Here’s the first installment of what I hope will be a regular Wednesday feature around these parts. After all, if this is a site about books—and it is—then what better topic could there be for me to blog about regularly than what I’m reading?
But, to put a spin on it, I’m calling this “We Read” instead of “I Read.” I’m going to include not only my own weekly reads, but my family’s as well. I write about families a lot, and about my family a fair deal, so I think the idea fits. Besides, I think what they’re reading could be just as interesting and relevant to you as my own narcissistic navel-gazing would be on its own.
Without further ado, here goes.
This week, I read:
- the last hundred or so pages of Joe Hill’s NOS4A2, a horror novel I found well-written, with well-drawn characters, but that never particularly scared me and that took far too long to get to where it was going for my tastes;
- the superbly told first volume of Sex Criminals by Matt Fraction and Chip Zdarsky, which was artistically a little too cartoony for me, but was otherwise flawless;
- the short story “The New Veterans,” from Karen Russell’s Vampires in the Lemon Grove, about the changing face and story of a young vet’s back tattoo as seen through the eyes of his masseuse, a yarn every bit as odd as I've come to expect from Russell; and
- the screenplay to the film Wish I Was Here by Zach Braff and Adam Braff, a film I Kickstarted but forgot to see in theaters and that seems somewhat more pedestrian on the page than Braff's breakout Garden State, but no less heartfelt.
This week, my wife Stephanie continued reading:
- The Path of Daggers by Robert Jordan, the eighth book in his Wheel of Time series, a go-to series for her, and one she’s returned to several times (though she hasn't made it posthumous volumes yet).
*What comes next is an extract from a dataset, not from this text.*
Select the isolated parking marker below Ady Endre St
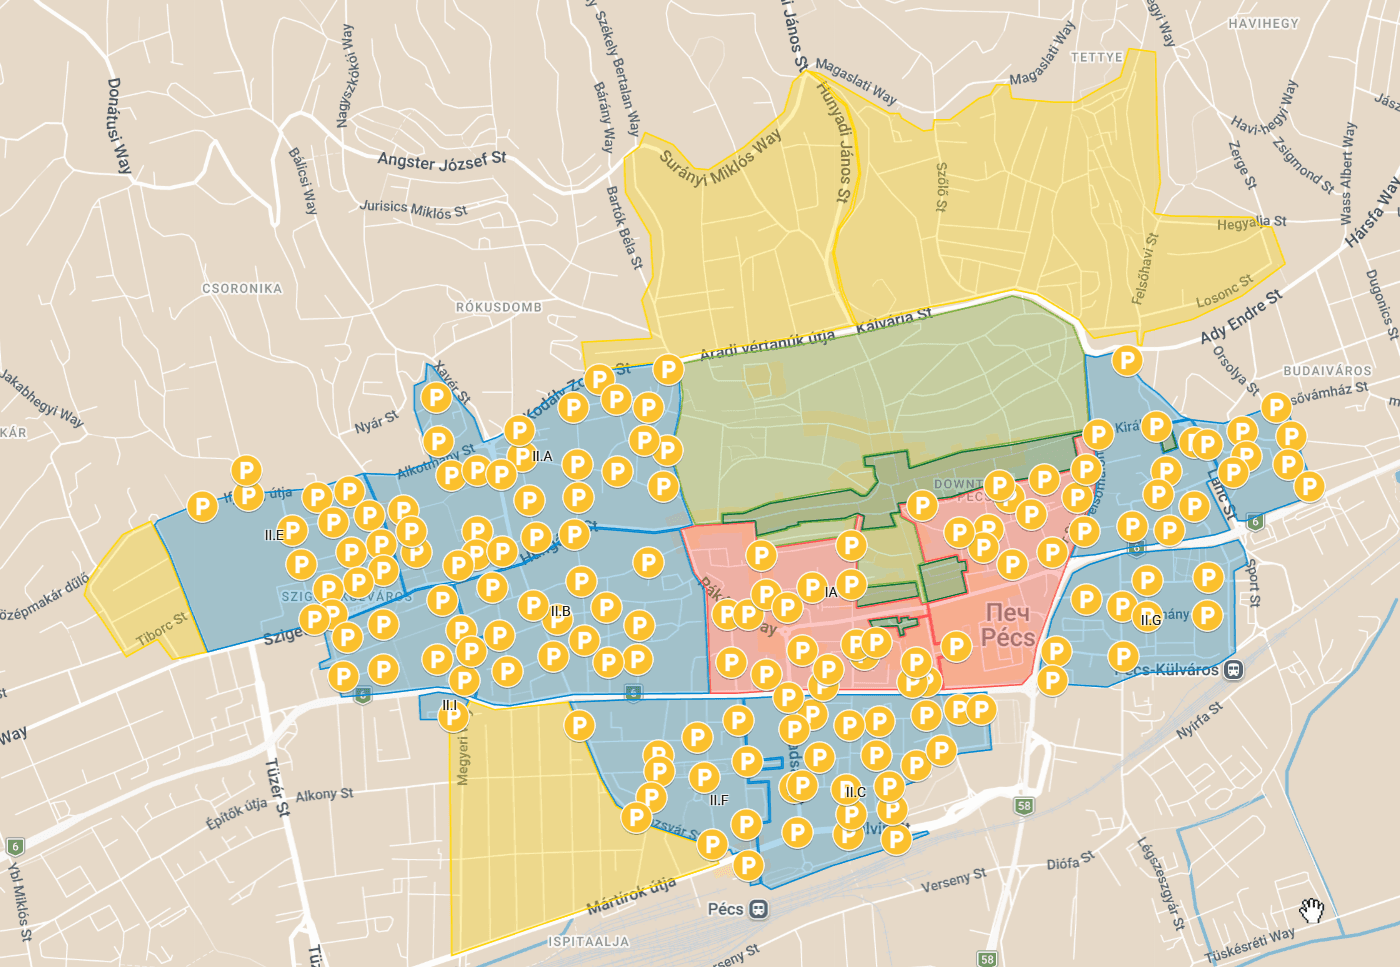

This week, my older daughter, Kaylee, and I read together:
- chapters from Evangeline Mudd and the Golden-Haired Apes of the Ikkinasti Jungle, by one of my old Lesley MFA profs, David Elliott, which seems to hold Kaylee’s interest a lot better now that she’s 8 than it did when we first tried it when she was 3 or 4; and
- chapters from A Really Short History of Nearly Everything by Bill Bryson, his kid-friendly version of A Short History of Nearly Everything, which we’re trying again at bedtime after a bit of a break because it caused too much conversation when it was time to go to sleep.
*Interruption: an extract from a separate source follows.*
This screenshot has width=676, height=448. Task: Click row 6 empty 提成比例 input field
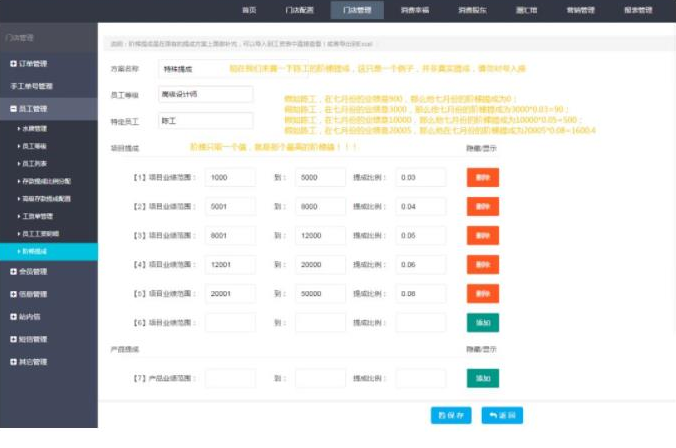click(420, 323)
And, lastly, this week, my younger daughter, Melody, and I read together:
- “The Sneetches” from The Sneetches and Other Stories by Dr. Seuss, one of my all-time favorites;
- A Dream for a Princess, a Disney Step-into-Reading book about Cinderella that I, remarkably, don’t hate; and
- The Secret Fairy Garden, a book of poems centered around Disney’s Fairies that were cute but that threw me off with their erratic meter and rhyme schemes.
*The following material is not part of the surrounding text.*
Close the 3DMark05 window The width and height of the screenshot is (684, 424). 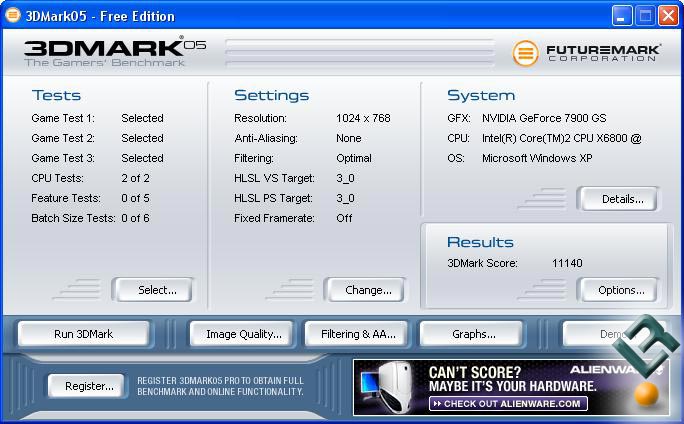point(667,15)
And that’s all for this week. In the coming days, I’m looking forward to reading my copy of Inaccurate Realities, Volume Four: Superpowers, which features a story (“Retro-causality or the Allergy of Genghis Khan”) by my friend John Herman, as well as Rat Queens Volume 1: Sass & Sorcery. This might also be the week that I finally finish the aforementioned Vampires in the Lemon Grove, which I’ve been working at since the spring.